REQUIRED WORK:
Return only the final portion of the entries: the line with "The height and width of the screenshot is (520, 847)." and every line after it, each one exact.

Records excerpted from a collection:
------

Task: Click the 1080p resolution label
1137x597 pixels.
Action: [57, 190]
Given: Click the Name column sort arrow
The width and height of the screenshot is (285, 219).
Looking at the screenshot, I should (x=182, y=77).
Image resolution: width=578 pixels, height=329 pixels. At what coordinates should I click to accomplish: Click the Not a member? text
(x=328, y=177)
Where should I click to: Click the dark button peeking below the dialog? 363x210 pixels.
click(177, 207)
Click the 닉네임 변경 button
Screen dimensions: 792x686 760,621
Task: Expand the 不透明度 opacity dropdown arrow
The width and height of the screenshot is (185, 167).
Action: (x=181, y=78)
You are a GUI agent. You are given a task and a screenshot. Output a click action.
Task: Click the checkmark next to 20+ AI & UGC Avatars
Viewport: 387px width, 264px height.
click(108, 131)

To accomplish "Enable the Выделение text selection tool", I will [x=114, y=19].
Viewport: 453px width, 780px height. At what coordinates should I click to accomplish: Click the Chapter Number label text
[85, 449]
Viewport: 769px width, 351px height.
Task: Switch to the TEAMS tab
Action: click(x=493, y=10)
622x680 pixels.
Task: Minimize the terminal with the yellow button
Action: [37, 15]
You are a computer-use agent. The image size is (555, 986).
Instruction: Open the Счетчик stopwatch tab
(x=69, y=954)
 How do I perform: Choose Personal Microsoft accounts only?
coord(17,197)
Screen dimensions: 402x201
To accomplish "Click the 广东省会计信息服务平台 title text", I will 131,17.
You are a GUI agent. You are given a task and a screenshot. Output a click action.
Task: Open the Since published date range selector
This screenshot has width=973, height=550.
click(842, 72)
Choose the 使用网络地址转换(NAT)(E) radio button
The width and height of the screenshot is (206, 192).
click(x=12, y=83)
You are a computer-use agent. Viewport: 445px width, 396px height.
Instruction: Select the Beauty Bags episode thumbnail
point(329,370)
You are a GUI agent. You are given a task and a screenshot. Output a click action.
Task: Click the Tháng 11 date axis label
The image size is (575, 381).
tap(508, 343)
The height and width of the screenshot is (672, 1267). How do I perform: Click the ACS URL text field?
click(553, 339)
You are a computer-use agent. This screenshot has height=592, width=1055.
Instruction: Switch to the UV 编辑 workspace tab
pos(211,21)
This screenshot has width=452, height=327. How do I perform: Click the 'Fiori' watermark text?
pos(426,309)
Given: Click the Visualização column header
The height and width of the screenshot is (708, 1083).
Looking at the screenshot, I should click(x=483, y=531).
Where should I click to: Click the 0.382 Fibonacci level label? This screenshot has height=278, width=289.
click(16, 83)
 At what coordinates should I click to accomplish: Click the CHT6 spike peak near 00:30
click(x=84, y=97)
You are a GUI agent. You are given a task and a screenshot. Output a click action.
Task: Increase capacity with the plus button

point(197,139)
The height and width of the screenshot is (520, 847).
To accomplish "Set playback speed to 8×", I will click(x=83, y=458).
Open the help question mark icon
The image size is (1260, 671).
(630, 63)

------

ANSWER TO THIS PROBLEM:
The height and width of the screenshot is (520, 847).
To accomplish "Set playback speed to 8×", I will click(x=83, y=458).
Open the help question mark icon
The image size is (1260, 671).
(630, 63)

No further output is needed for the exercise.